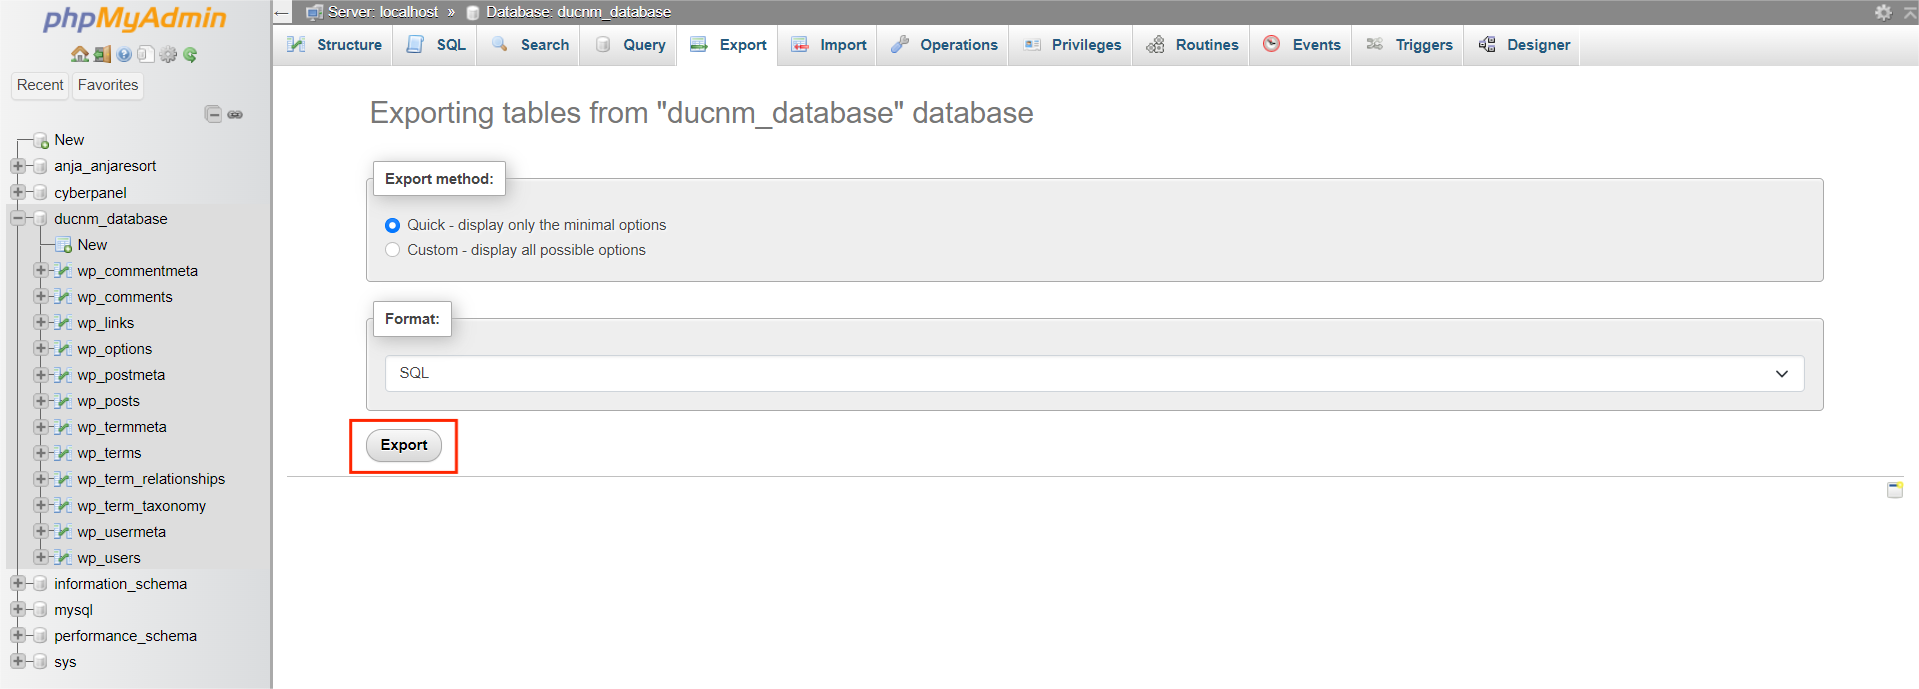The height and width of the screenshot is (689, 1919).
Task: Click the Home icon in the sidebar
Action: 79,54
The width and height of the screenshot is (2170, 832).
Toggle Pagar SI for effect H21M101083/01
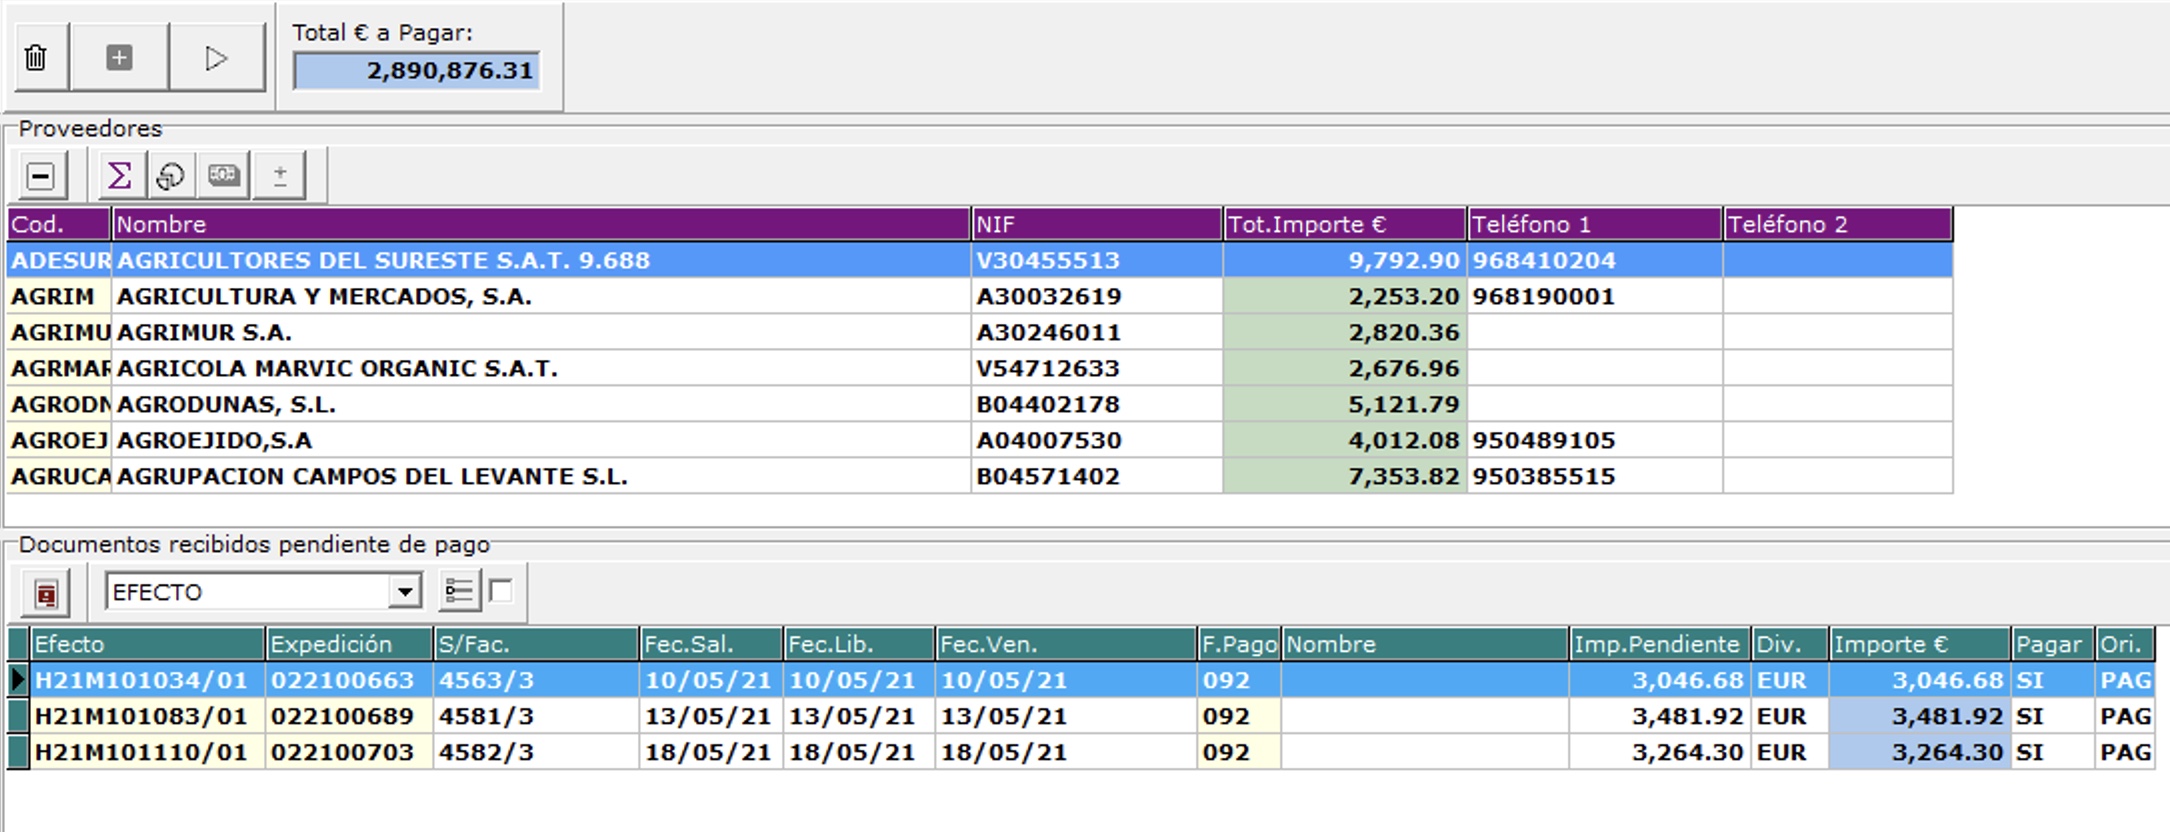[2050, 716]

☆ ☆ ☆

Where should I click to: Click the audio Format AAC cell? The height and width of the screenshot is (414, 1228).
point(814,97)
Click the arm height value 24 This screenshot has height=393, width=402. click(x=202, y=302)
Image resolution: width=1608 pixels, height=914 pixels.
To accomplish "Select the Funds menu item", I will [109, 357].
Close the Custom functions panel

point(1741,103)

☆ ☆ ☆

Work to complete: The range runs from the line with "Where should I" up to and including the line with "Image resolution: width=1608" in the listing above; please write out exactly those lines and nothing more.

Result:
Where should I click to: Click the audio Format AAC cell? The height and width of the screenshot is (414, 1228).
point(814,97)
Click the arm height value 24 This screenshot has height=393, width=402. click(x=202, y=302)
Image resolution: width=1608 pixels, height=914 pixels.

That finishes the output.